Based on these considerations, it is time for the NRC to update their 1980 policy to be consistent with all patient radiation exposure exceeding 0.5 Sv as reportable, whether external or internal. Such a change would be in the interests of patient safety and would encourage centers to monitor their extravasation rates and maintain them at very low levels. In addition, the quality of the imaging study would be improved, both from a qualitative and quantitative perspective. By reducing rates to very low levels, any increased administrative demand on the center to report extravasations would be kept to a minimum.
The NRC is considering a petition to update their 1980 policy, for which they are currently accepting public comment. As stated above, such a change would protect patient safety and improve the quality of imaging studies. Although the petition would require reporting of significant extravasations where the estimated tissue dose exceeds the 0.5-Sv threshold, it also suggests a 12-month regulatory reporting grace period to allow all centers to monitor and improve their injection techniques. It has been shown that even levels of 15% or above can be reduced (and maintained) at less than 1% with appropriate effort.
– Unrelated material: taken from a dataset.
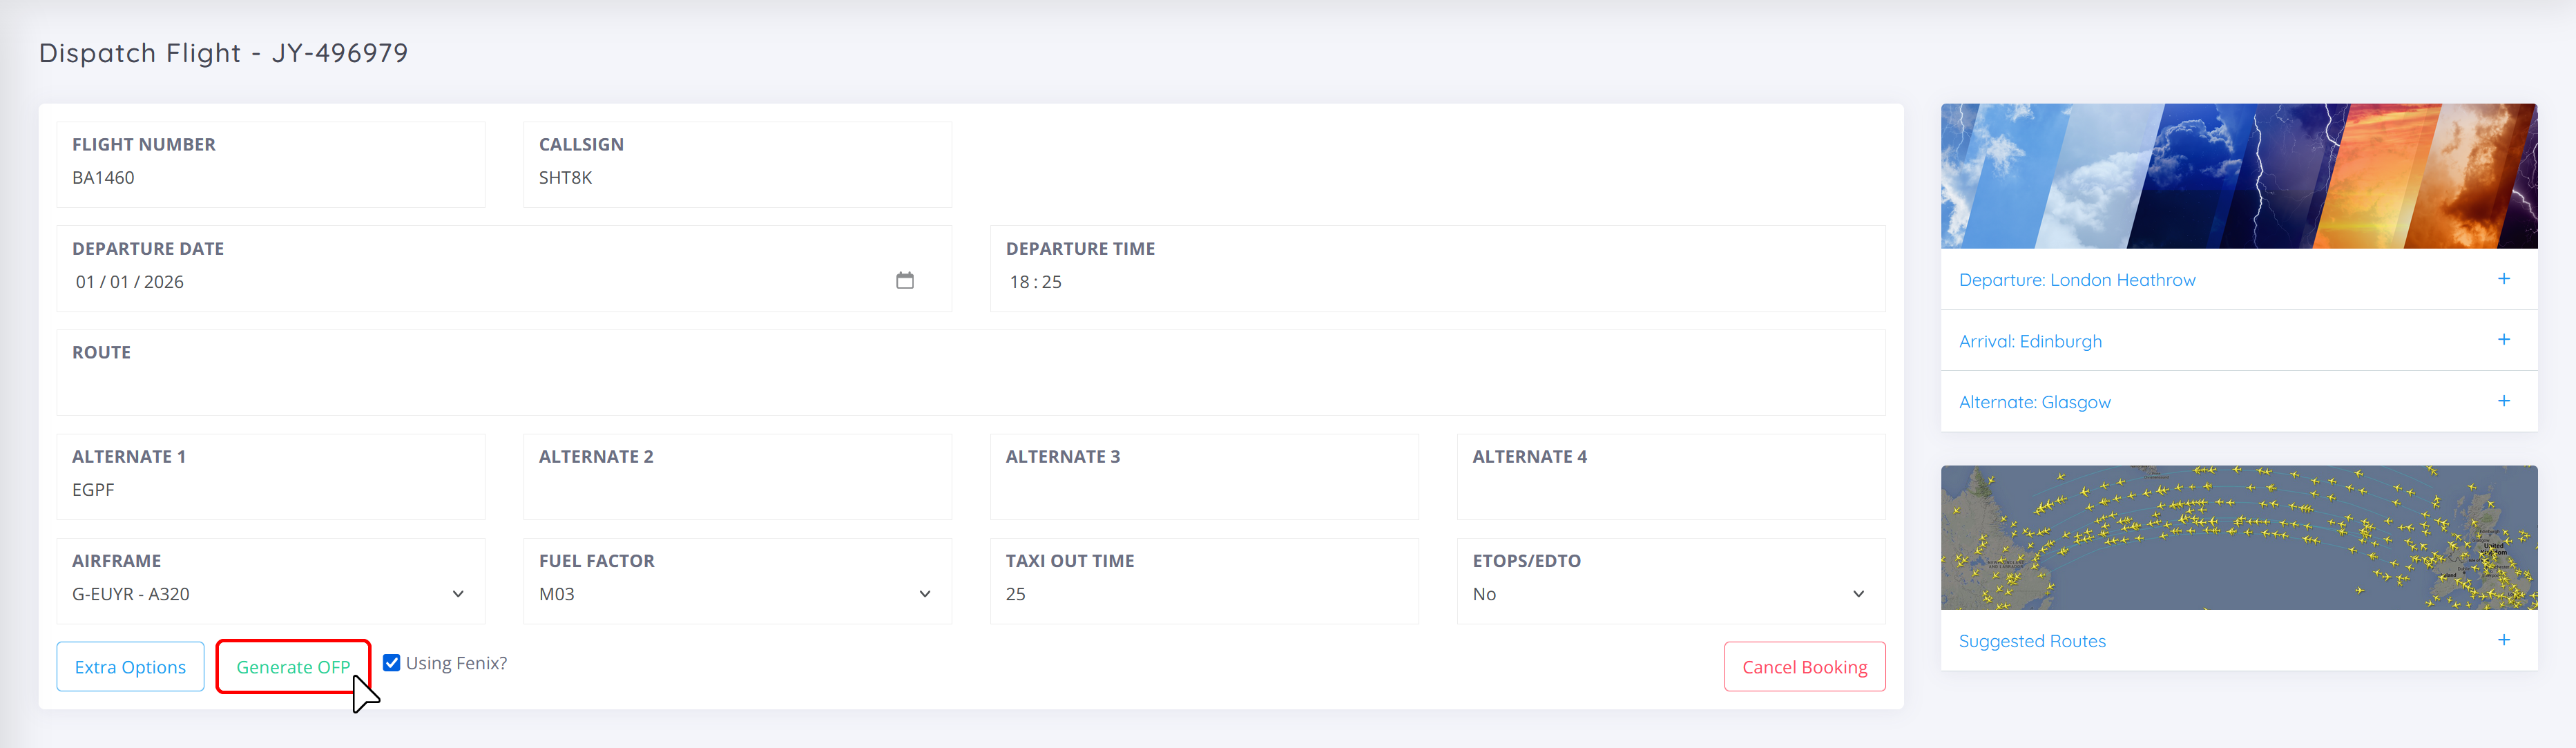Click the weather conditions banner image
This screenshot has width=2576, height=748.
pyautogui.click(x=2238, y=176)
Consequently, supporting this petition for change will introduce consistency into the NRC policy for radiation exposure, and it will further encourage centers to resolve an issue that compromises both patient safety and the diagnostic quality of the imaging study.
As a final point, it should be noted that all the above considerations apply even more so to therapeutics involving injected radioactive compounds, where an extravasated dose may have profound consequences for the patient.